The consequences of this evolutionary event were not good for food webs in the marsh. The tolerance of the worms allowed them to take up cadmium and maintain higher cadmium concentrations than the non-evolved worms. This diagram shows the uptake of cadmium by evolved Foundry Cove worms,relative to unevolved South Cove worms, as a function of the cadmium content of the sediment (micrograms of cadmium per gram sediment):
Uptake of cadmium by Foundry Cove and South Cove worms, as a function of cadmium in the sediment (micrograms per gram sediment)
What is the biochemical mechanism behind the evolved resistance of the Foundry Cove worms? We have only a bit of evidence, but it is very suggestive. We exposed worms to cadmium and then ran cell extracts through a High Performance Liquid Chromatography (HPLC) separation. The extracts had been exposed to a radioactive isotope of cadmium and we used standards of difference molecular mass to determine the mass of fractions that we collected from the HPLC. As you can see below, one peak stands out. This peak corresponds to a cadmium-binding protein that is not yet more characterized than by its estimated molecular mass of 16,000 Daltons. Still, the evidence suggests that the Foundry Cove worms are genetically distinct and can produce much more of this metal-binding protein than the South Cove worms.
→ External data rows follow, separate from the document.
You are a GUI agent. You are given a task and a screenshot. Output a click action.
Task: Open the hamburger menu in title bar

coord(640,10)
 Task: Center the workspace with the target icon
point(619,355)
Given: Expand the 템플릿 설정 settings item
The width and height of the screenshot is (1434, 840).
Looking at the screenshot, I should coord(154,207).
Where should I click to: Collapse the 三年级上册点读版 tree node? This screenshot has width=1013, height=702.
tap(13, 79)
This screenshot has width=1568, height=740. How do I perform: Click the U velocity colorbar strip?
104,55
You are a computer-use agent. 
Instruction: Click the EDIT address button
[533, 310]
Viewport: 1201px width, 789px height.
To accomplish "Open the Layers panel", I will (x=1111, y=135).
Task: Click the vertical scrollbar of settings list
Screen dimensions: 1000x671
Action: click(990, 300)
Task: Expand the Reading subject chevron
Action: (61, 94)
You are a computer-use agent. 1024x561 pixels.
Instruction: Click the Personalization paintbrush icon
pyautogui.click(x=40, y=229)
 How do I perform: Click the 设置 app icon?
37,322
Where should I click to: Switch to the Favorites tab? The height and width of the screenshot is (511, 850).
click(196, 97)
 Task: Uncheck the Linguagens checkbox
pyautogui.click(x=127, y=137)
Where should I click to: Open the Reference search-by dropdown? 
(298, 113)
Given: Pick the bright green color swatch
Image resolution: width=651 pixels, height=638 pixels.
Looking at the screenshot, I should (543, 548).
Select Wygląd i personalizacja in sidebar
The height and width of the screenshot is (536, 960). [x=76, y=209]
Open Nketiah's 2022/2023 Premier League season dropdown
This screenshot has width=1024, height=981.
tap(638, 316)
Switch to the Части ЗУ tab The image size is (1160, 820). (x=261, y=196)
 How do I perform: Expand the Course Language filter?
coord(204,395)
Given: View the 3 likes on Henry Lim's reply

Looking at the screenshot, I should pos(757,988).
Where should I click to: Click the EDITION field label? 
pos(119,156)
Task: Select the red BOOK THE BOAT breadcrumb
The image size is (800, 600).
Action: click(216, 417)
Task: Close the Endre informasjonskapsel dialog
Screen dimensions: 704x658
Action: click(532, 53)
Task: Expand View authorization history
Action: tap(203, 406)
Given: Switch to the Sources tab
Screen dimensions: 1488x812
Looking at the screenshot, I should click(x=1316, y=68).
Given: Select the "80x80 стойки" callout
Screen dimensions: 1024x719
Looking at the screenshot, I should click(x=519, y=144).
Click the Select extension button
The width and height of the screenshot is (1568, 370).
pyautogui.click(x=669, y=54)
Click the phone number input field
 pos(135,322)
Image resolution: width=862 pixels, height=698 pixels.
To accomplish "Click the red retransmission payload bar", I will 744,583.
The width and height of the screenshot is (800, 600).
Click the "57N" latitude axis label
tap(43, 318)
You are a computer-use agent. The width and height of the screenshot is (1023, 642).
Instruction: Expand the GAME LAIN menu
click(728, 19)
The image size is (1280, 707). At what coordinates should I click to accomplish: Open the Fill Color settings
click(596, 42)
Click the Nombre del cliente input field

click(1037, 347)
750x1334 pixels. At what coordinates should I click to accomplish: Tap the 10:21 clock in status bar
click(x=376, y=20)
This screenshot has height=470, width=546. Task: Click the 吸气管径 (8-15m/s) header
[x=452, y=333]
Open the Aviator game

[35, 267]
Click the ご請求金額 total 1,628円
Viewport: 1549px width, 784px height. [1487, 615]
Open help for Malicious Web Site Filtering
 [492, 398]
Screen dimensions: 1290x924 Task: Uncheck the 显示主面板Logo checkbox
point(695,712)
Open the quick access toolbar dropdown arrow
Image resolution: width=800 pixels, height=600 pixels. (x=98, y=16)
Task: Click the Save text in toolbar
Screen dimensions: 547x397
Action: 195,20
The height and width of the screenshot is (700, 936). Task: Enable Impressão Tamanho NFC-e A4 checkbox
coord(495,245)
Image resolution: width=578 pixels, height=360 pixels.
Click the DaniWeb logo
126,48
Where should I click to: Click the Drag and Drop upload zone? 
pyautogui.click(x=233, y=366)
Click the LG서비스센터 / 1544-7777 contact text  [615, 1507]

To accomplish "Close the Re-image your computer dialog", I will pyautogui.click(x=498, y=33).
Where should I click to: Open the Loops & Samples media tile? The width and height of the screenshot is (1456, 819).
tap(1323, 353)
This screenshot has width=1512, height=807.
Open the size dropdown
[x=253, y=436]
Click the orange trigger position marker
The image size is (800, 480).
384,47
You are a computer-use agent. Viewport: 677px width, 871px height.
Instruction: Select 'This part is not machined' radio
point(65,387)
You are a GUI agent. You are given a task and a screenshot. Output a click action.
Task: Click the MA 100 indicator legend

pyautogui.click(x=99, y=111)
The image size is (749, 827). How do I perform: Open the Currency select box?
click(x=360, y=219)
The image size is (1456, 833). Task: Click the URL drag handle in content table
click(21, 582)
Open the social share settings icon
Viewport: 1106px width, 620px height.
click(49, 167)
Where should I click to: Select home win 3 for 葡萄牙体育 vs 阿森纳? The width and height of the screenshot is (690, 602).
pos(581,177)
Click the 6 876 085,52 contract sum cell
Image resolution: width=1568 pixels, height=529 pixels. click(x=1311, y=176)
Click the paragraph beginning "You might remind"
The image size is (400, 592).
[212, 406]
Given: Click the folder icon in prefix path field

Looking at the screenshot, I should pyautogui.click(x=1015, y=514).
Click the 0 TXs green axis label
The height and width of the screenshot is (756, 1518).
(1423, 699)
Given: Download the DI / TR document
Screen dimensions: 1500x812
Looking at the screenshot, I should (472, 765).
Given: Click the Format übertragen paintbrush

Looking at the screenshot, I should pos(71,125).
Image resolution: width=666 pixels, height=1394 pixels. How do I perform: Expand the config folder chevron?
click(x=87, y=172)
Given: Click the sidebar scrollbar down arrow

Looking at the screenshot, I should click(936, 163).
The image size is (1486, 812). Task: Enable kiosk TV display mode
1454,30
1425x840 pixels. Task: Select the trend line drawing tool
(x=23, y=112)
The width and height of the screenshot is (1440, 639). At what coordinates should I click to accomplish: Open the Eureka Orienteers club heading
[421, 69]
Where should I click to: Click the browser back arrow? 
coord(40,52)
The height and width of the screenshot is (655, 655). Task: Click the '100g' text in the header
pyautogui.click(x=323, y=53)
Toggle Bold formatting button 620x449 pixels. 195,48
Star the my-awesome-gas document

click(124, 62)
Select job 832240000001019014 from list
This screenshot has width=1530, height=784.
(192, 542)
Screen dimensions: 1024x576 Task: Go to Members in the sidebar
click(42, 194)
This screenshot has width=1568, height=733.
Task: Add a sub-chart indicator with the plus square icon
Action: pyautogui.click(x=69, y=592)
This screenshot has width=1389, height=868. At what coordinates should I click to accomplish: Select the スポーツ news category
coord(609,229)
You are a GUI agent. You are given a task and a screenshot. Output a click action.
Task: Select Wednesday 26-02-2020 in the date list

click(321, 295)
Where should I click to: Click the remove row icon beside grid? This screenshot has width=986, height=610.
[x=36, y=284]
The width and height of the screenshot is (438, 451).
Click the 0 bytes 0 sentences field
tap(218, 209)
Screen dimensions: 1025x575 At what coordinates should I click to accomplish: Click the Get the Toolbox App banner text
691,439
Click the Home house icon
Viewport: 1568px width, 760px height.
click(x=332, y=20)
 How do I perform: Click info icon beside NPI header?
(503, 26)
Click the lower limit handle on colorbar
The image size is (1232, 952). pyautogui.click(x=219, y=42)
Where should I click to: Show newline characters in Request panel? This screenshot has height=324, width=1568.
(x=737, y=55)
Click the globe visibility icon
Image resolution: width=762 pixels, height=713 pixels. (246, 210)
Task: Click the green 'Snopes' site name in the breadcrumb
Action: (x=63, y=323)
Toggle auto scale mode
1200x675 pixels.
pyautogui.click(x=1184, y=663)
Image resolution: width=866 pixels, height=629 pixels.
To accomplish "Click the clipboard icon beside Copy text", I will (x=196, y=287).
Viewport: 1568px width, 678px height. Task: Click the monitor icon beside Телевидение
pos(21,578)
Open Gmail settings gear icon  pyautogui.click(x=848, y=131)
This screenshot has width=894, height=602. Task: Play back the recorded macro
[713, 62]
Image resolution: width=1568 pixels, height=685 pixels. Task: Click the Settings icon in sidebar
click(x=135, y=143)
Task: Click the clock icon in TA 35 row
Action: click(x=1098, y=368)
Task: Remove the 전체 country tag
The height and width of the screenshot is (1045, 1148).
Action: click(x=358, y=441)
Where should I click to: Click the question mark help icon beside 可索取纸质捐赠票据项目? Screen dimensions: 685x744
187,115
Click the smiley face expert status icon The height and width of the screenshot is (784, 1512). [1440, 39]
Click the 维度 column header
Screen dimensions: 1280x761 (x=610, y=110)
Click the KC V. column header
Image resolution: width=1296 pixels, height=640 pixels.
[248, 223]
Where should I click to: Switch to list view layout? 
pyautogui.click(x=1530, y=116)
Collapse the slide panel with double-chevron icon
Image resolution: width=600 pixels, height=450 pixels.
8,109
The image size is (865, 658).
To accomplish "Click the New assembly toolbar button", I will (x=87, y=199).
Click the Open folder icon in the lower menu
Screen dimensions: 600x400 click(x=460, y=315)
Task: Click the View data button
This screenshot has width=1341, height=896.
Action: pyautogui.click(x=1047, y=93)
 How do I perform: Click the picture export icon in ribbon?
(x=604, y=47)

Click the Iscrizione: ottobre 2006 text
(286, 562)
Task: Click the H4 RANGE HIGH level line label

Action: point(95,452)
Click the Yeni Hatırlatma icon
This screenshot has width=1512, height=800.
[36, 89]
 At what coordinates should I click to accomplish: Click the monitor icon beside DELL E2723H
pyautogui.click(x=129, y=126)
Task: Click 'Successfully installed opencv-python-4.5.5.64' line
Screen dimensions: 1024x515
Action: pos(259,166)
Separation of proteins and peptides that bind to cadmium. Note strong peak for worms collected directly from Foundry Cove and for offspring raised in clean sediment. There is a peak also for South Cove worms but it is much reduced. Peak corresponds to a protein of a mass of about 16,000 Daltons.
The cadmium was found to be in the cytosol in the worms but also was found as granules, concentrated in the chloragog tissue, which surrounds the gut.
This is a cross section of the worm Limnodrilus hoffmeisteri from Foundry Cove (black on lower left is the gut lumen). The white indicates solid cadmium granules in the chloragog tissue.
William Wallace and Glenn Lopez investigated the possibility that cadmium might be transferred from the worms to predators. They fed worms with different amounts of cadmium to the grass shrimp Palaemonetes pugio and found that transfer of cadmium was all associated with the cadmium that was in the cytosol, bound to metal-binding proteins. Cadmium in metal granules were relatively insoluble and were not digested and absorbed by the shrimp.
Transfer of cadmium to shrimp, as a function of the cadmium found in the cytosol of the worm Limnodrilus hoffmeisteri.
THE CLEANUP AND REVERSE EVOLUTION
FOUNDRY COVE was declared a Superfund site and cleaned up in 1994-1995. This involved dredging the marsh and the cove. The sediment was, on average less than 10 micrograms per gram cadmium, instead of the level of thousands of micrograms before the cleanup.This gave us the opportunity to ask: would evolution reverse the process of survival of Foundry Cove worms? We placed worms in high cadmium concentrations and measured the hours until 50 percent of the worms had expired. We found that the Foundry Cove populations converged to the South Cove populations in only 9 years or 9 generations! Today, the Foundry Cove worms are as vulnerable to cadmium as the worms in South Cove.
Survival time of Foundry Cove and South Cove worms over the years since the cleanup. Note that the survival converges in about 2002, nine years after the cleanup.